» **INSTRUCTIONS TO FOLLOW**
Write out the data below word for word, from its first line up to and including the line with "I will 276,156.".
** begin **
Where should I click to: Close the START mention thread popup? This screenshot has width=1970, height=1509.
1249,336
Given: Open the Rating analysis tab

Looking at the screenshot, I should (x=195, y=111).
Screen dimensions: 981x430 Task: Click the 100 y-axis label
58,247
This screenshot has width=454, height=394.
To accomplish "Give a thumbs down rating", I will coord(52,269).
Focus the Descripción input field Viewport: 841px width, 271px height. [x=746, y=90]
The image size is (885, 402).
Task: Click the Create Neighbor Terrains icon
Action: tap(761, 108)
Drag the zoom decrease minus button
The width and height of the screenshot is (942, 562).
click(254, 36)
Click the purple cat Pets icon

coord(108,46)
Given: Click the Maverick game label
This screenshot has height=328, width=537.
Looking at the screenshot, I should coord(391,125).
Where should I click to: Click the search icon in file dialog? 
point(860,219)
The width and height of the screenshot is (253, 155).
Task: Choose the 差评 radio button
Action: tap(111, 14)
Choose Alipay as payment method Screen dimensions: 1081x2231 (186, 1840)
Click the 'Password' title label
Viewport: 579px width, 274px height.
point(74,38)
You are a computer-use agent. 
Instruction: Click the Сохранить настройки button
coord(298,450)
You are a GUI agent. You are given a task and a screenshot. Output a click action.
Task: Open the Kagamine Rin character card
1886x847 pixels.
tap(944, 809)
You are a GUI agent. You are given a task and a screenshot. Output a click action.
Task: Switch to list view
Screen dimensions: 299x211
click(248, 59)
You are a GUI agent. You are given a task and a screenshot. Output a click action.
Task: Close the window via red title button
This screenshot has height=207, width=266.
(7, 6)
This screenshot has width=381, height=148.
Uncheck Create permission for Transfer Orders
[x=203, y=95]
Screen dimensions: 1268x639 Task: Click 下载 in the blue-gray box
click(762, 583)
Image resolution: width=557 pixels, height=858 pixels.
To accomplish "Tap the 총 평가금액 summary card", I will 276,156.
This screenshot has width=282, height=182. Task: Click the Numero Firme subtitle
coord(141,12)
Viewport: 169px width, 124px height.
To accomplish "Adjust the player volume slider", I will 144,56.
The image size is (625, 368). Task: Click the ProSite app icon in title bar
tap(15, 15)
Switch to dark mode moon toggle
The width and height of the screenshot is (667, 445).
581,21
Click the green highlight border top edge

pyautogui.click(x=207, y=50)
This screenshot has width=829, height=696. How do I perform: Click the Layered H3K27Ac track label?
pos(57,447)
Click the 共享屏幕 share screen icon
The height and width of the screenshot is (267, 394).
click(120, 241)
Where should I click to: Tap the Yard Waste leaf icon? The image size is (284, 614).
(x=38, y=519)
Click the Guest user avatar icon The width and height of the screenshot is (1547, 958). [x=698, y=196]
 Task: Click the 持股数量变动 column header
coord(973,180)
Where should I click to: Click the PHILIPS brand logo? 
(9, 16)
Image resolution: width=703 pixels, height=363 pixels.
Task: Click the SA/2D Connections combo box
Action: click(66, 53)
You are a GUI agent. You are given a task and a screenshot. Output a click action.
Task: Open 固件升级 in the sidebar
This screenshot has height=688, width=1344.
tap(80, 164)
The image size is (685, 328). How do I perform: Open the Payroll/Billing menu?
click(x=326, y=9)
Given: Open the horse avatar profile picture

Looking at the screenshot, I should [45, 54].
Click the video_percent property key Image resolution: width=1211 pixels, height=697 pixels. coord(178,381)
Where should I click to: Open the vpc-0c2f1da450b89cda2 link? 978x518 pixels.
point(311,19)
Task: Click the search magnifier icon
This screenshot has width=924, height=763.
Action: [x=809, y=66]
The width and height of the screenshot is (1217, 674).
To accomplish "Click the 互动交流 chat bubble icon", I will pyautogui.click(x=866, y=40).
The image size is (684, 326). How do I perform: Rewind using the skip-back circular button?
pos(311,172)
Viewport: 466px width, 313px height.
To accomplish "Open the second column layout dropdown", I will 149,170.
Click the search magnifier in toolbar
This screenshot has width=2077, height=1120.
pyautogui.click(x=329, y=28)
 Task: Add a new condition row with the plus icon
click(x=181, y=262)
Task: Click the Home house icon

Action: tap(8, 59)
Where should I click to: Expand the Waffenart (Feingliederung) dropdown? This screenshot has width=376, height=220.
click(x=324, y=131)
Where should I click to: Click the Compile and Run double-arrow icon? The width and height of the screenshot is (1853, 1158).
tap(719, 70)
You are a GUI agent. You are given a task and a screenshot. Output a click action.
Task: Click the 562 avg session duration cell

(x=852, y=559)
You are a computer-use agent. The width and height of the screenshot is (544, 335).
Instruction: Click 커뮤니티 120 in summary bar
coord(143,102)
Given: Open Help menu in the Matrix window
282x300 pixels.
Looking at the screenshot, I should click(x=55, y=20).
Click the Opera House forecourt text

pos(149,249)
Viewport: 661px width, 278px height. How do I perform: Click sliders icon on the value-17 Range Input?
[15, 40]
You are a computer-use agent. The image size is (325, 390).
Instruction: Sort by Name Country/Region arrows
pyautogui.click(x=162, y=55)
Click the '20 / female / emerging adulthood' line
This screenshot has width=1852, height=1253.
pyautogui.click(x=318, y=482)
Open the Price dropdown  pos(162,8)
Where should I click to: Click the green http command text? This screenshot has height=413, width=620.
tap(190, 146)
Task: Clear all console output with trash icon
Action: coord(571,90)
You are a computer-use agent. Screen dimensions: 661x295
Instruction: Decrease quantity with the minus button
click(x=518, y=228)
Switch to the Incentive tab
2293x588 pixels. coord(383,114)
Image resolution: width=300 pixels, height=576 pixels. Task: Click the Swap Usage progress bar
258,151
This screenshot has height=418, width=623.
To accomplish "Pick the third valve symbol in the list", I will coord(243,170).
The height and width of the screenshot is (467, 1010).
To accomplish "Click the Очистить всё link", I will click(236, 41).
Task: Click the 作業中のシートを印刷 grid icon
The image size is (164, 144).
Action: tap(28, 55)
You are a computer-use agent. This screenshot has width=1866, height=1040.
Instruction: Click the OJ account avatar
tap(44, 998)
** end **
» **RESULT OF THE TASK**
Where should I click to: Close the START mention thread popup? This screenshot has width=1970, height=1509.
1249,336
Given: Open the Rating analysis tab

Looking at the screenshot, I should (x=195, y=111).
Screen dimensions: 981x430 Task: Click the 100 y-axis label
58,247
This screenshot has width=454, height=394.
To accomplish "Give a thumbs down rating", I will coord(52,269).
Focus the Descripción input field Viewport: 841px width, 271px height. [x=746, y=90]
The image size is (885, 402).
Task: Click the Create Neighbor Terrains icon
Action: tap(761, 108)
Drag the zoom decrease minus button
The width and height of the screenshot is (942, 562).
click(254, 36)
Click the purple cat Pets icon

coord(108,46)
Given: Click the Maverick game label
This screenshot has height=328, width=537.
Looking at the screenshot, I should coord(391,125).
Where should I click to: Click the search icon in file dialog? 
point(860,219)
The width and height of the screenshot is (253, 155).
Task: Choose the 差评 radio button
Action: tap(111, 14)
Choose Alipay as payment method Screen dimensions: 1081x2231 (186, 1840)
Click the 'Password' title label
Viewport: 579px width, 274px height.
point(74,38)
You are a computer-use agent. 
Instruction: Click the Сохранить настройки button
coord(298,450)
You are a GUI agent. You are given a task and a screenshot. Output a click action.
Task: Open the Kagamine Rin character card
1886x847 pixels.
tap(944, 809)
You are a GUI agent. You are given a task and a screenshot. Output a click action.
Task: Switch to list view
Screen dimensions: 299x211
click(248, 59)
You are a GUI agent. You are given a task and a screenshot. Output a click action.
Task: Close the window via red title button
This screenshot has height=207, width=266.
(7, 6)
This screenshot has width=381, height=148.
Uncheck Create permission for Transfer Orders
[x=203, y=95]
Screen dimensions: 1268x639 Task: Click 下载 in the blue-gray box
click(762, 583)
Image resolution: width=557 pixels, height=858 pixels.
To accomplish "Tap the 총 평가금액 summary card", I will 276,156.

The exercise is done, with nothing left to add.